Uluslararası nitelikli uyuşmazlıkların çözümünde de arabuluculuk çözüm yolu teşvik edilmeli, bunun için gerekli mekanizmalar oluşturulmalı, bu hizmetlerin yürütümünde üye devletler arasında işbirliği sağlanmalıdır.

Tavsiye Kararı ile ilgili yorumlarda göze çarpan ve öze ilişkin önemli bir ifade, esasen arabuluculuk çözüm yolunun, tarafların ve genel anlamda toplumun ikili ilişkilerde yükümlülüklerinin bilincine varmaları ve irdelemeleri, bir yandan da uyuşmazlık ve dava meraklısı bir toplum yapısının önüne geçilebilmesi ve yargının iş yükünün azaltılması amacını güden bir sistem oluşudur.

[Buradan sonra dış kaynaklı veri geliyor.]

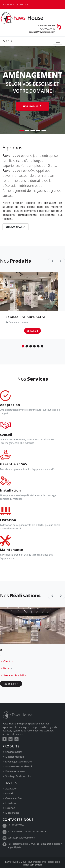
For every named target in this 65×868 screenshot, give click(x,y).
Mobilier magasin (14, 756)
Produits (9, 4)
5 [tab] (43, 130)
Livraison (10, 808)
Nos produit (31, 106)
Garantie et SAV (14, 798)
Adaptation (21, 675)
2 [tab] (27, 130)
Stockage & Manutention (19, 776)
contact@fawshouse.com (42, 32)
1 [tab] (22, 130)
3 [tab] (33, 130)
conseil (9, 793)
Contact (24, 4)
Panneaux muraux (19, 322)
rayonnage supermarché (19, 762)
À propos (12, 148)
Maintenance (12, 813)
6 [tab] (42, 346)
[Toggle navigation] (58, 41)
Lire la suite (9, 684)
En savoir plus (14, 227)
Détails (31, 331)
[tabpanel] (32, 90)
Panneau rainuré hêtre (25, 317)
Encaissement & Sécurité (19, 766)
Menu (7, 41)
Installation (11, 803)
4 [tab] (38, 130)
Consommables (14, 752)
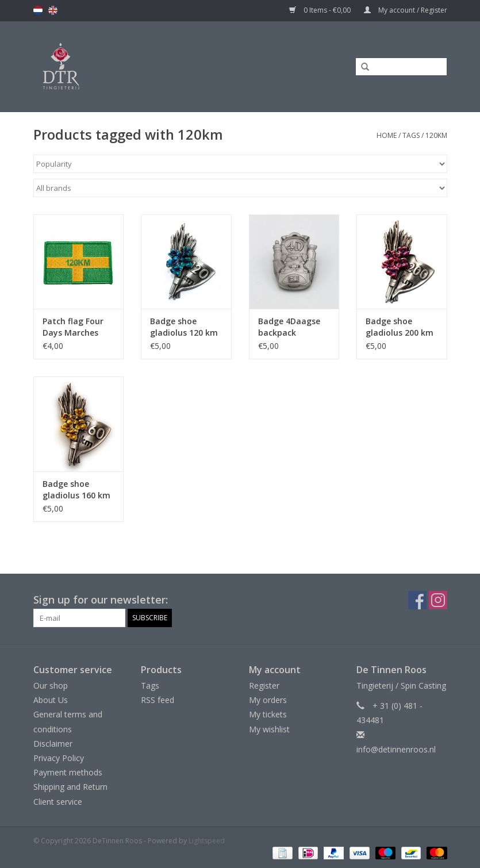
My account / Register (405, 10)
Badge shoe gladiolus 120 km (184, 327)
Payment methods (68, 772)
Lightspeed (206, 840)
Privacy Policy (59, 758)
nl (38, 10)
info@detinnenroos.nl (396, 749)
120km (436, 135)
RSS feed (158, 700)
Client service (57, 801)
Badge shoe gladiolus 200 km (400, 327)
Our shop (51, 685)
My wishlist (269, 729)
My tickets (268, 714)
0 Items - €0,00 (321, 10)
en (53, 10)
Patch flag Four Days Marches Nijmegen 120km (76, 327)
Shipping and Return (70, 786)
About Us (51, 700)
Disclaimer (53, 743)
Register (264, 685)
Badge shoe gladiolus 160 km (76, 489)
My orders (268, 700)
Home (386, 135)
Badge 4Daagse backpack (289, 327)
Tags (411, 135)
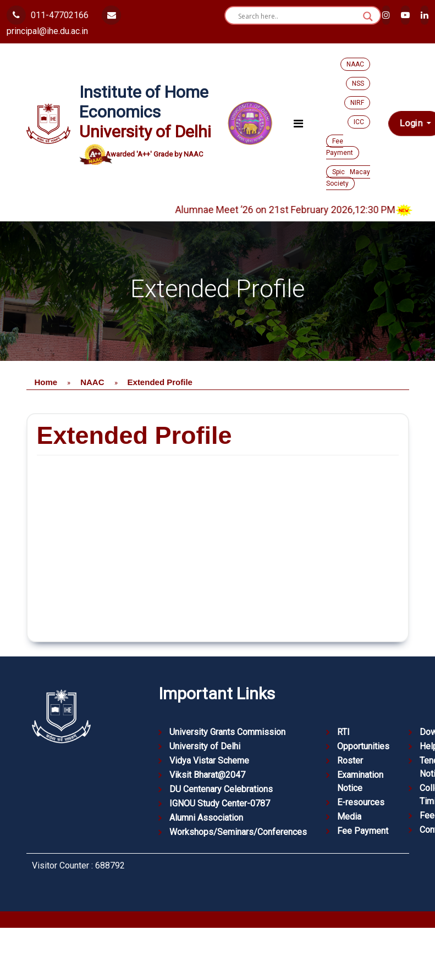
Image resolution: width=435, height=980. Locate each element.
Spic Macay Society (348, 177)
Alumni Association (206, 817)
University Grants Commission (227, 732)
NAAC (355, 64)
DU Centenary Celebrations (221, 789)
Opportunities (363, 746)
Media (349, 816)
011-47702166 (47, 15)
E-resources (361, 802)
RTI (343, 732)
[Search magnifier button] (368, 16)
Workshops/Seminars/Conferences (238, 832)
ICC (359, 122)
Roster (350, 760)
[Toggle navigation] (298, 124)
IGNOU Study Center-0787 (219, 803)
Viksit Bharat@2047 (207, 775)
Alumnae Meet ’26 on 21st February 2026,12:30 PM (305, 209)
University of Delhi (205, 746)
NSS (358, 83)
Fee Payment (339, 147)
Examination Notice (360, 781)
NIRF (357, 103)
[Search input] (298, 16)
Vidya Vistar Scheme (209, 760)
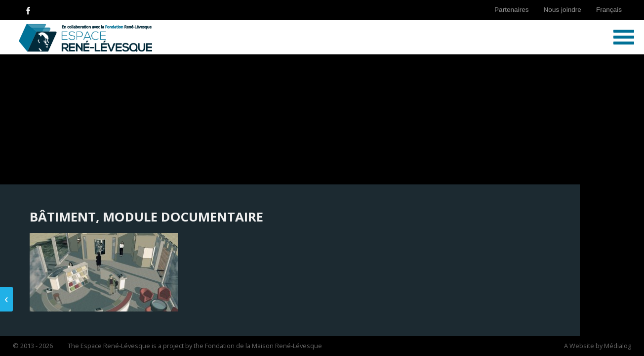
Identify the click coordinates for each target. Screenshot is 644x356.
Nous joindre (563, 9)
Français (609, 9)
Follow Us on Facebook (28, 10)
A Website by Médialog (598, 346)
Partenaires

Bunun için de, bu çözüm

178 yolunu teşvik edici araçların bireyler, yargı prosedürü içerisinde görev alan kişiler ve Kurumlar nezdinde verimli şekilde kullanılması gerektiği belirtilmiştir ki bu da temel olarak, bu prosedürün ekonomik olarak da avantajlı olmasını ifade etmektedir. Pek çok usul hukuku sisteminde, uyuşmazlığın çapı dikkate alınmaksızın izlenmesi gerekli ve masraflı pek çok usuli işlem mevcut olup, arabuluculuk çözüm yolunun özellikle bu tür uyuşmazlıklar yönünden tercih edilen bir alternatif haline gelmesi amaçlanmaktadır.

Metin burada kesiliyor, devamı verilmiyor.